# Cincinatti open 2009?



## I_love_cubes (Nov 14, 2008)

im just wodering

will there be a cincinatti Open 2009?
I could have mad it to the summer open but I arrived/Moved to Independence Ohio, on Aug 17th


----------



## CAT13 (Nov 14, 2008)

hopefully!

But we need a winter 08 first!


----------



## ShadenSmith (Nov 14, 2008)

Last week there was a Lexington Fall Open, not far south from Cincinnati. There are currently no announced plans for a Cincinnati tournament in the new future, but if you stay tuned there are at least two more in the area that may be popping up


----------



## I_love_cubes (Nov 14, 2008)

hpefully they will be in Cleveland or Independence


----------



## JBCM627 (Nov 14, 2008)

As far as I know, nothing is currently in the works for Cincinnati. (I hope I'd know if there was though )

There are a number of other competitions though - the nearest one to independence being Pittsburgh (which is closer than Cincinnati), and probably the Indiana competition after that.

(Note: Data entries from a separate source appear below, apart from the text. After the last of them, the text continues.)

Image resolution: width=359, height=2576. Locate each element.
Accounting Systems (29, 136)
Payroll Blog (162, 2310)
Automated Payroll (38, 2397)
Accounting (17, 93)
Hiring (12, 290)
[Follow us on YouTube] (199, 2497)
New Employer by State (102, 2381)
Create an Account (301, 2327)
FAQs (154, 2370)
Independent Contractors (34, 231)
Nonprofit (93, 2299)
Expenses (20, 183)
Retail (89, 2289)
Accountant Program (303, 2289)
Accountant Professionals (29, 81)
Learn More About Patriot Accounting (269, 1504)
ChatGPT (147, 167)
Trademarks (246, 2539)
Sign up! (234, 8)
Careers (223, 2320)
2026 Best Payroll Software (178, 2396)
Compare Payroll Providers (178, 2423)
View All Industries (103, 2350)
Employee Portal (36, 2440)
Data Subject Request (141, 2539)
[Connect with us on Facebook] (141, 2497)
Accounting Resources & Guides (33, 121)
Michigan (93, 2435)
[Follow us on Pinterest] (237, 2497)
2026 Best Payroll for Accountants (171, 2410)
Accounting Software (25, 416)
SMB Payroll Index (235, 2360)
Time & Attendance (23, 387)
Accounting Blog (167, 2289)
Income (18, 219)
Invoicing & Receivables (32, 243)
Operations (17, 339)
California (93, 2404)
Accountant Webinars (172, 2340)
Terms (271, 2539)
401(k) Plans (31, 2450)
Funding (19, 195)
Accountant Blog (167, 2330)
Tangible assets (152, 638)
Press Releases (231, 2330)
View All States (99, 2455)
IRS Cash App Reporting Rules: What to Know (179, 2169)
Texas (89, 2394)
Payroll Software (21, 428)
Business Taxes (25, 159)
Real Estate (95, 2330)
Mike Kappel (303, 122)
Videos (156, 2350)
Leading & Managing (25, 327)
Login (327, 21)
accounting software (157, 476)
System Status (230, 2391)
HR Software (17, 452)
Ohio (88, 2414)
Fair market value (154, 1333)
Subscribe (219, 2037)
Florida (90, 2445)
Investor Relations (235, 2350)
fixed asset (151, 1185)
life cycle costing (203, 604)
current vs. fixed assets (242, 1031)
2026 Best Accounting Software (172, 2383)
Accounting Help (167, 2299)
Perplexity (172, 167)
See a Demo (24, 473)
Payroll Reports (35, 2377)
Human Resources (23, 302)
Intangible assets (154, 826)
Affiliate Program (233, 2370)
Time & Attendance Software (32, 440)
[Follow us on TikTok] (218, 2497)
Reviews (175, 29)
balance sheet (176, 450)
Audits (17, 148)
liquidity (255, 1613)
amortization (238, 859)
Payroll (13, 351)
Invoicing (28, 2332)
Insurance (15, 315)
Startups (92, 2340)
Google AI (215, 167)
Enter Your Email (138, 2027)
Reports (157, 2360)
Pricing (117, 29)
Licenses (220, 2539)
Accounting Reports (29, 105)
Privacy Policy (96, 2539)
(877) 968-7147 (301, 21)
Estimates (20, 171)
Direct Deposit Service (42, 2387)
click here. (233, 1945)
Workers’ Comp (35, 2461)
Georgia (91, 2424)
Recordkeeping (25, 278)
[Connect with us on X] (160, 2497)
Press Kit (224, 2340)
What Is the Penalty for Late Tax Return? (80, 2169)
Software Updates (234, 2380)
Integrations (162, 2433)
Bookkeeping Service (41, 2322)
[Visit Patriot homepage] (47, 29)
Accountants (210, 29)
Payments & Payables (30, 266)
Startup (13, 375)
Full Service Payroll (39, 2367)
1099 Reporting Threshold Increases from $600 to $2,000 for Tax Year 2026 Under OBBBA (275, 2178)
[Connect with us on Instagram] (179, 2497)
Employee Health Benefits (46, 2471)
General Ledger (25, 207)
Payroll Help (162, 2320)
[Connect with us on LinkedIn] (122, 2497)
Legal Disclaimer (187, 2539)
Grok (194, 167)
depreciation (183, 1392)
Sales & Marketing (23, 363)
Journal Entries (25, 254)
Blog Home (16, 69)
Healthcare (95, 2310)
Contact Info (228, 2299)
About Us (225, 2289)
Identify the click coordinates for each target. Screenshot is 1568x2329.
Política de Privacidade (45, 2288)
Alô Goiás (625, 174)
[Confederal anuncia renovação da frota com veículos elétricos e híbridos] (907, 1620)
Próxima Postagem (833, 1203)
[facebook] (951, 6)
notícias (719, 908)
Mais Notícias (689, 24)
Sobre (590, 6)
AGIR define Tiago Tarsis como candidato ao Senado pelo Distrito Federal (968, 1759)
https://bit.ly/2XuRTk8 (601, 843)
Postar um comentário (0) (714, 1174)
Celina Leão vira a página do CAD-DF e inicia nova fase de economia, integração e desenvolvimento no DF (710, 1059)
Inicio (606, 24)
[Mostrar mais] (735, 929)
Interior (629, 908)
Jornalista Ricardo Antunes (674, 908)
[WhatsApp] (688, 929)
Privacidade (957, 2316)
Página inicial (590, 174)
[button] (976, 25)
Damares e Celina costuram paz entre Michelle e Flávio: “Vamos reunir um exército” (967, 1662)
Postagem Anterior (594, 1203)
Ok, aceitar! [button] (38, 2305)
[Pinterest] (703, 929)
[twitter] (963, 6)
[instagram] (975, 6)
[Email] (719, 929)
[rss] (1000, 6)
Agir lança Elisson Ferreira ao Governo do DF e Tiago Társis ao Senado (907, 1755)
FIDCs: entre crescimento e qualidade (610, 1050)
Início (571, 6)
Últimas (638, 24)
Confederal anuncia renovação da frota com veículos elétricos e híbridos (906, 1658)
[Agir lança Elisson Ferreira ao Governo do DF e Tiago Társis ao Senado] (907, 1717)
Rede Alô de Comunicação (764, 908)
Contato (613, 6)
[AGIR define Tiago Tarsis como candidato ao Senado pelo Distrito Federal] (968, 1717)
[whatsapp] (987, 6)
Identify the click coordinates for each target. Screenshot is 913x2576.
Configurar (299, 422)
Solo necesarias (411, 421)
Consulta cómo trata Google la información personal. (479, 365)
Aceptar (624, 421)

PS, can you change the title of this thread to *Cincinnati* open 2009?


----------



## I_love_cubes (Nov 16, 2008)

how may I change the title?


----------



## Jhong253 (Nov 18, 2008)

I'm planning to hold around 3 in 2009 (and 1 in 2010) in Indiana -- one in spring, one in summer, and another in winter -- after the Dec. 13 competition. You could come to those.


----------